It is a truism in the application security world (or really any security) that in order to have an effective Security Program you need executive buyoff and executive support. To many this means that you need executives to care about security, be willing to fund it, and be willing to stand behind their security personel. This is certainly true, but there is a precursor step that is necessary for many development organization to move to truly institute effective Application Security – they need to mature as a software organization and embrace process.

When most software organizations start out they often embrace a seat of the pants development style, something often mistaken this as agile development, which has three very simple steps – Have Idea, Code Idea, Market Idea. As they mature they might realize that they should decide if they can sell the idea before they try to code it, rather than figure that out after the fact, and they decide they need to bring in testers to verify that they actually did code the idea. As a dev org matures they get to a platue were they have developed some process, but it resides on either side of the developers- they actually do analysis of an idea to see if it is worth the development costs, and they do testing and customer acceptance verification to make sure that the idea was implemented in a way that will meet customer’s needs, but at the end of the day all they expect developers to do is write code and testers to make sure the code does what it is supposed to.

The problem is, that is an arrangement that will not consistently produce robust code- security wise or otherwise. Verifying functionality only finds average use case flaws, but does not verify proper behavior across all concievable uses, and simply writing code without discipline will produce unmaintainable, fragile, redundant code. It is in this state that organizations start to care about security, but they aren’t willing to make real commitments to the changes necessary to see it happen. At this point they need to decide whether or not they are willing to change their development and test culture, and this is a very difficult decision to make and enforce.

## Task set
**1.** Condense the paragraph of the application security passage that begins "The problem is, that is an arrangement" into a short bulleted list that keeps its main facts.
**2.** Please print the part of the application security passage starting at "The problem is, that" and ending at "make and enforce.", copied word for word.

## Available data
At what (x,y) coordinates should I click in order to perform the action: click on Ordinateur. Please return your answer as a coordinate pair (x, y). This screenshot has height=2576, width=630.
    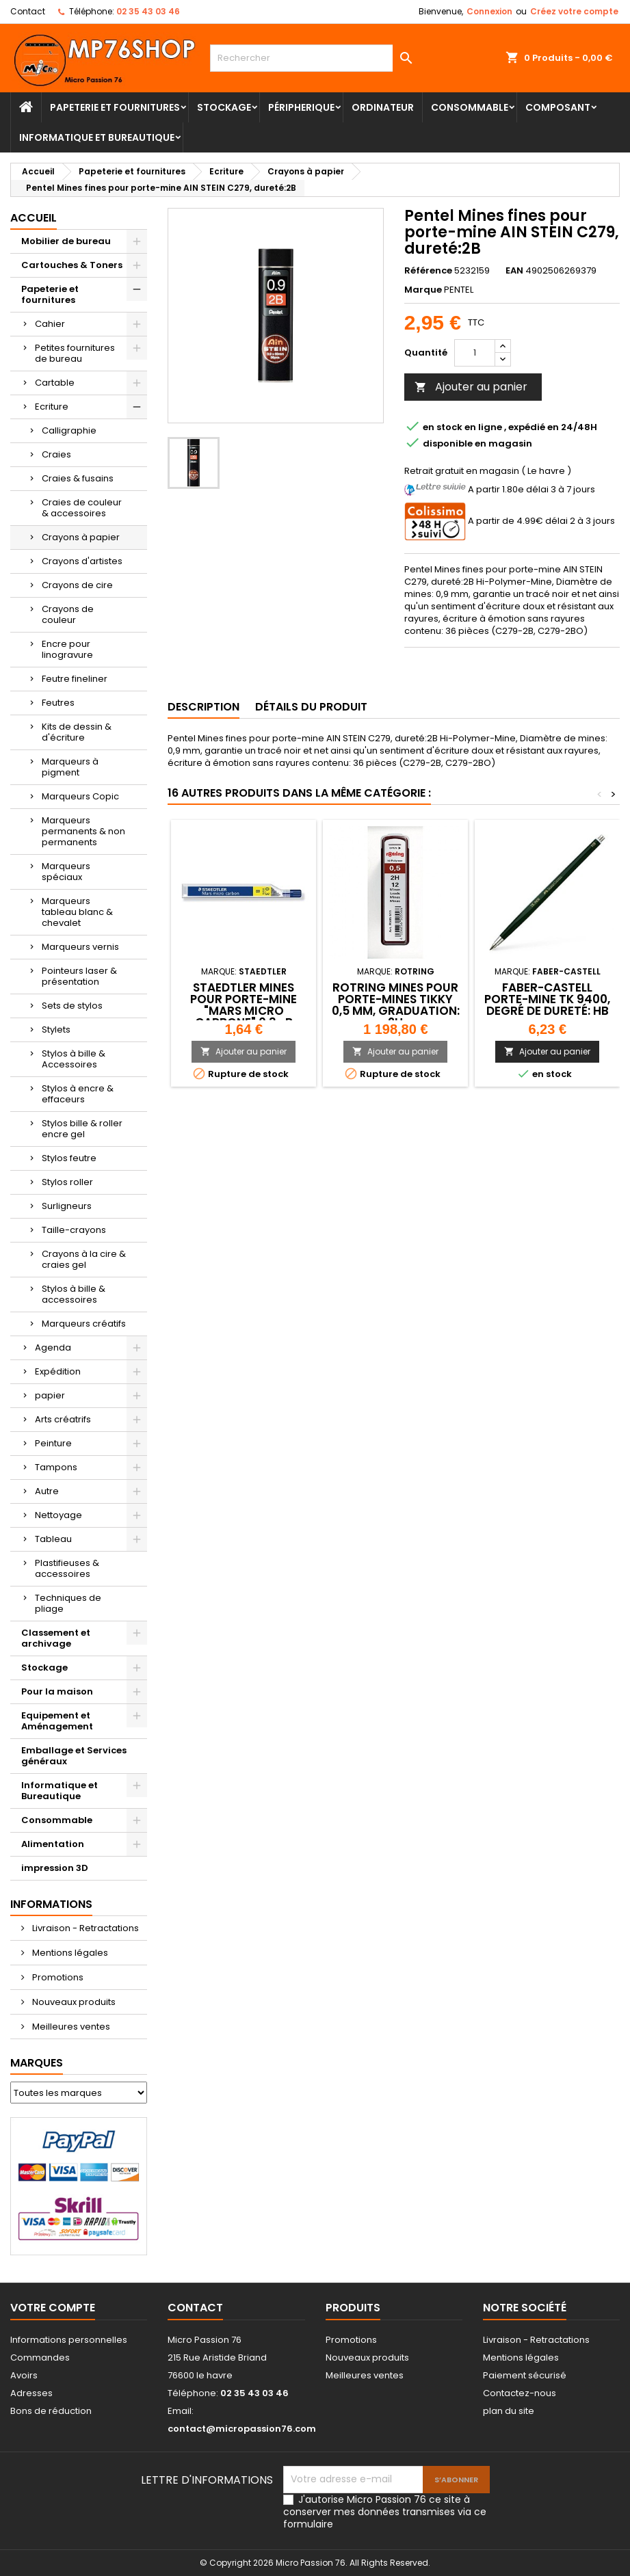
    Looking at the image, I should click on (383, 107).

## Per-task answers
**1.**
- This arrangement will not consistently produce robust code, whether for security or anything else.
- Verifying functionality finds only average use-case flaws. It does not confirm proper behavior across all conceivable uses.
- Writing code without discipline produces unmaintainable, fragile, redundant code.
- Organizations start caring about security at this stage but are not willing to make real commitments to the necessary changes.
- They must decide whether to change their development and test culture, a decision that is very difficult to make and enforce.

**2.**
The problem is, that is an arrangement that will not consistently produce robust code- security wise or otherwise. Verifying functionality only finds average use case flaws, but does not verify proper behavior across all concievable uses, and simply writing code without discipline will produce unmaintainable, fragile, redundant code. It is in this state that organizations start to care about security, but they aren’t willing to make real commitments to the changes necessary to see it happen. At this point they need to decide whether or not they are willing to change their development and test culture, and this is a very difficult decision to make and enforce.